Geo-analytics has also received a significant boost. Support for GeoJSON collections now allows complex objects (Point, Polygon, MultiPolygon) to be unfolded into individual rows. The integration of MVT (Mapbox Vector Tiles) functions enables coordinates to be projected directly into tile space and efficiently filtered via WHERE operators, positioning ClickHouse as a robust backend for mapping services.
In the realm of machine learning, the aiEmbed function has been introduced, allowing embeddings to be generated directly within an SQL query—for instance, by integrating with local models via OpenAI-compatible APIs. To address memory bottlenecks during vector searches, quantization functions have been implemented. Compressing embedding components to 8 bits or lower reduces the size of vector indices by more than fourfold without significant loss in proximity search accuracy.

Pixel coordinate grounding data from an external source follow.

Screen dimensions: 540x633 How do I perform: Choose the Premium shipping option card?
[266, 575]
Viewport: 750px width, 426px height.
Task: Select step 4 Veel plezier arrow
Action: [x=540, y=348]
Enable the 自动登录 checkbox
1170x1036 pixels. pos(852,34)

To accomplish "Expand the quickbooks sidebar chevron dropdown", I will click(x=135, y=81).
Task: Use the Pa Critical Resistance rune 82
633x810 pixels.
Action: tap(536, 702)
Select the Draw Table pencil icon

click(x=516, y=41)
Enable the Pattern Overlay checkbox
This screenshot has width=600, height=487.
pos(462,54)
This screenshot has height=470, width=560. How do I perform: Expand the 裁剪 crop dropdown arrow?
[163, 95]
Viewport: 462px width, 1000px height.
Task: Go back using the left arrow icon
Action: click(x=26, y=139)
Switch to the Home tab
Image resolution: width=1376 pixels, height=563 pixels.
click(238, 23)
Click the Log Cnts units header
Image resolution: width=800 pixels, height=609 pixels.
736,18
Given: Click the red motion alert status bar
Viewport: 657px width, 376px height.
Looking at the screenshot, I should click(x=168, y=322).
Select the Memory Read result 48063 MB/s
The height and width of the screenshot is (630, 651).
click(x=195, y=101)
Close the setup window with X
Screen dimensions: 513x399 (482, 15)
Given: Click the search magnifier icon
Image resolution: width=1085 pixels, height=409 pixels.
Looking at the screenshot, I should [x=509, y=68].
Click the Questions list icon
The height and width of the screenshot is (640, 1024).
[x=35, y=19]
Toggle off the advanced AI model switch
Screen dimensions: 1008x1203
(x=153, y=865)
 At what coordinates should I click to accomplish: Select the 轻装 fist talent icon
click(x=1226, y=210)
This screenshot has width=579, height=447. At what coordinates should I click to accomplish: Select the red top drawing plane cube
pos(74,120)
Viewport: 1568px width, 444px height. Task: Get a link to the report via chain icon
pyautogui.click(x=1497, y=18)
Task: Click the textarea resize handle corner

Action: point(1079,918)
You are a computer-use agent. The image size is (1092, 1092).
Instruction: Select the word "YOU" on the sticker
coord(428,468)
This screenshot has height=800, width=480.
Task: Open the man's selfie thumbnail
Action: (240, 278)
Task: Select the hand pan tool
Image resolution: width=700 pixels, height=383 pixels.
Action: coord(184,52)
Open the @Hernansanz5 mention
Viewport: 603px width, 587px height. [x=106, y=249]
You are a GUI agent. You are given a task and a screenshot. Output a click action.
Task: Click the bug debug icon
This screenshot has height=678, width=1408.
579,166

Rounding out the update is a revamped workload management system. The scheduler now monitors not only CPU and I/O but also RAM allocation via the max_memory parameter. This ensures strict isolation between critical production queries and heavy ad hoc reports or analyst experiments, guaranteeing system stability even under extreme loads.
Version 26.6 demonstrates ClickHouse's transformation from a specialized data store into a multifunctional platform. While some features remain experimental, the trajectory is clear: a move toward minimizing manual tuning, deep AI integration, and a transition toward full-scale, real-time streaming analytics.